KQED and the Precourt Institute for Energy at Stanford University have partnered to demystify the topic of energy in a new two-part iBooks Textbook series and iTunes U course. As with our other iBooks Textbooks—Earthquake, River Delta and Biotechnology—readers can investigate scientific concepts, new technologies, and connections between science and engineering through embedded video, audio, interactives, animations and more.
The first book, Energy: the Basics, looks at the science of energy, including the transfer and transformation of energy, and the difference between power and energy. Renewable and nonrenewable energy resources are examined, and Career Spotlight videos provide a glimpse into diverse jobs in the renewable energy industry. The second book, Energy: Use and Efficiency, explores how humans use energy—from generating electricity to developing energy-efficient technologies. The accompanying iTunes U course incorporates activities, apps, videos and chapters from the books into “assignments” that give learners an opportunity to examine the role of energy in their own lives.
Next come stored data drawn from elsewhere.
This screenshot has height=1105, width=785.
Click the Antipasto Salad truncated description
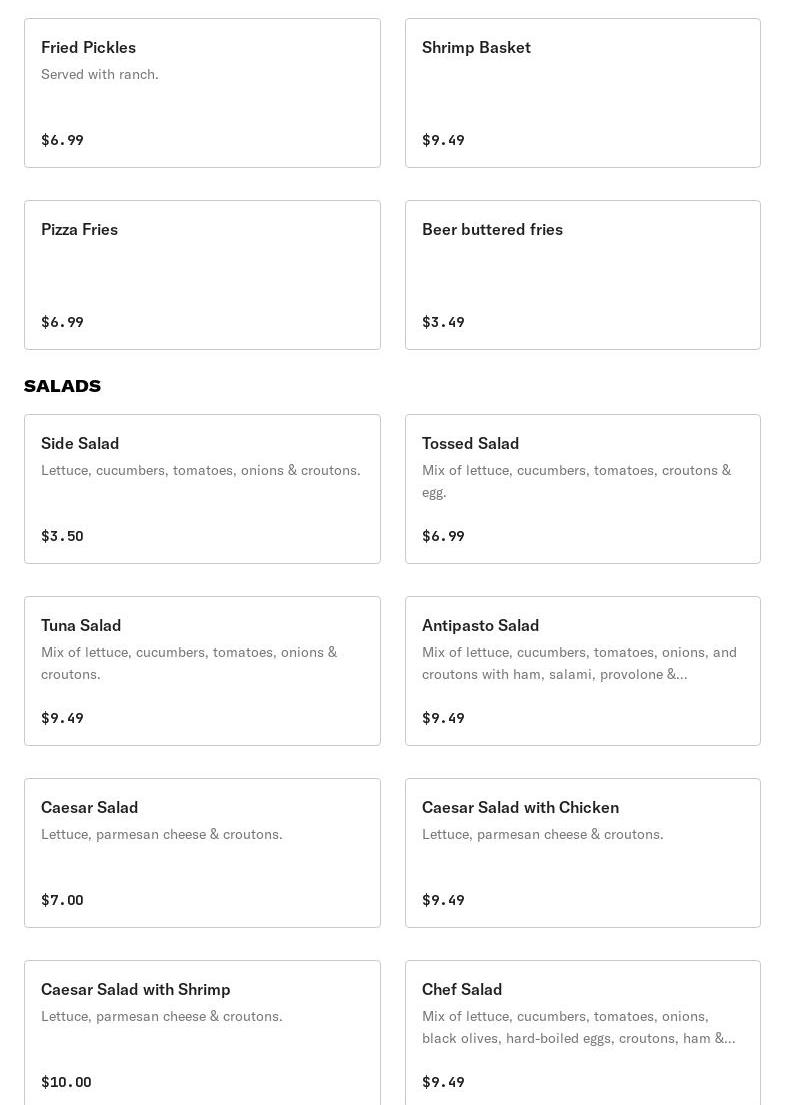point(578,663)
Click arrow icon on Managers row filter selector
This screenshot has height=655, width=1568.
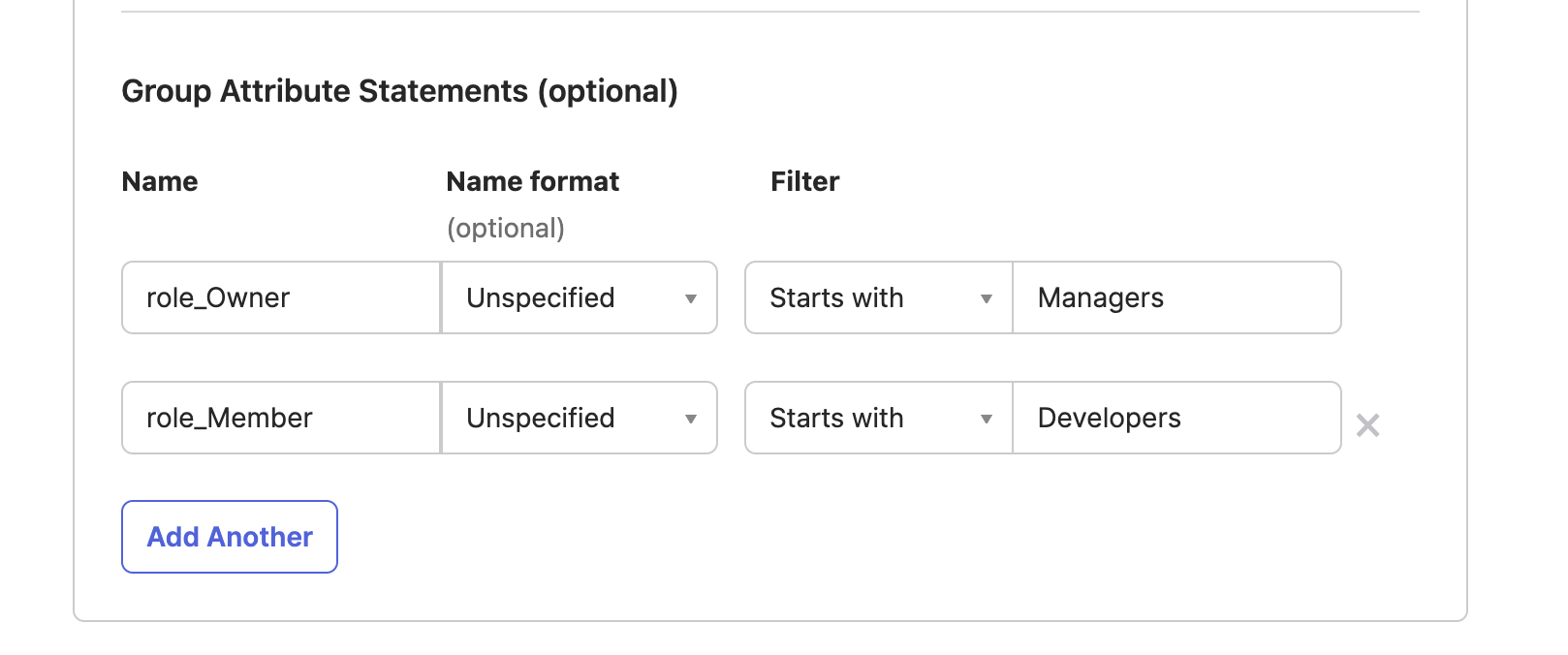tap(987, 298)
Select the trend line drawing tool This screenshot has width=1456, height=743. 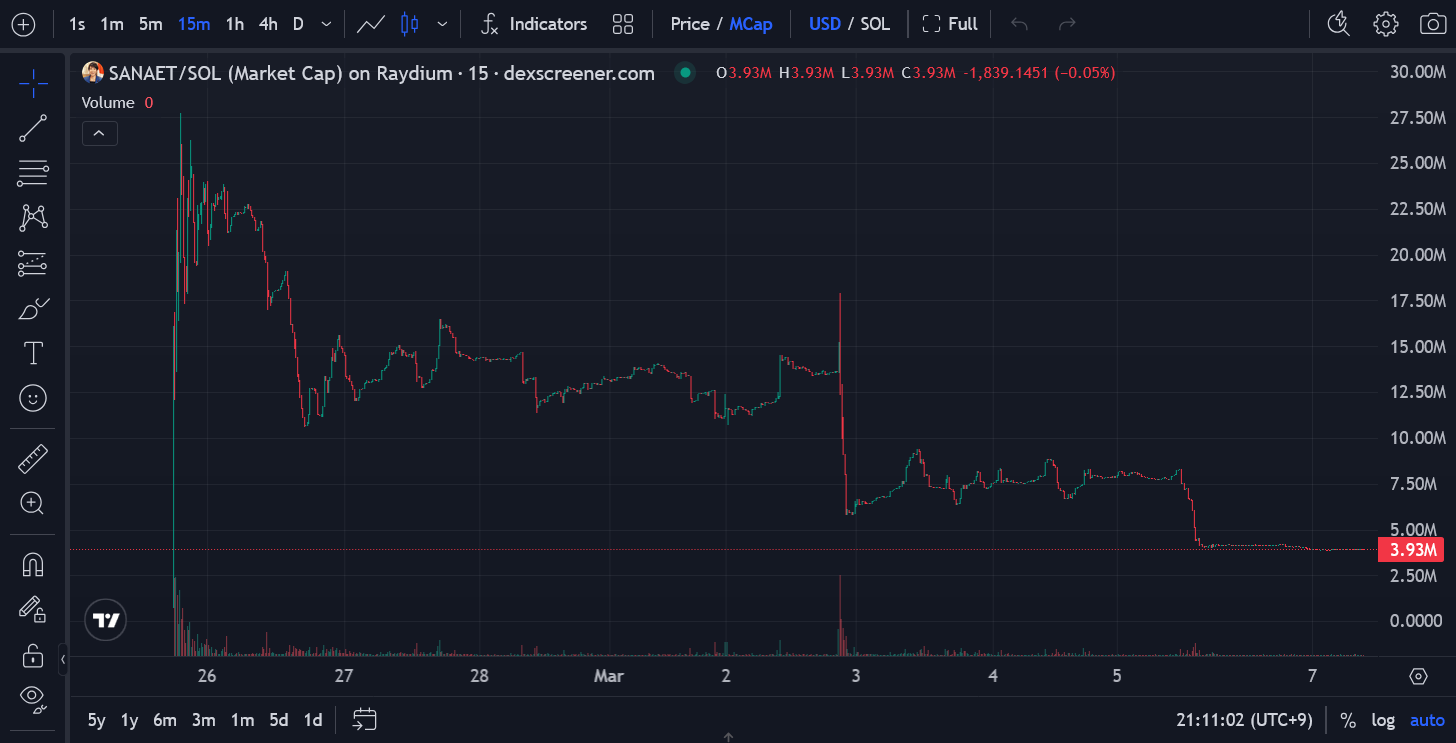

The Energy iBooks Textbooks and iTunes U course were written by Matthew Inman, a science and math educator from Spokane, Washington. Inman has years of experience working in the field of energy education, including leading the development of the national set of energy education guidelines, “Energy Literacy: Essential Principles and Fundamental Concepts for Energy Education,” with the U.S. Department of Energy. Both the book series and course are aligned with the Energy Literacy Principles and Concepts, and with the Next Generation Science Standards. The iBooks Textbook format allows KQED to serve educators and learners by telling powerful stories while exploring science concepts and topics through multimedia. Teachers can seamlessly integrate digital resources into their teaching practice to bring the most current content to learners and build real-world connections with the topics.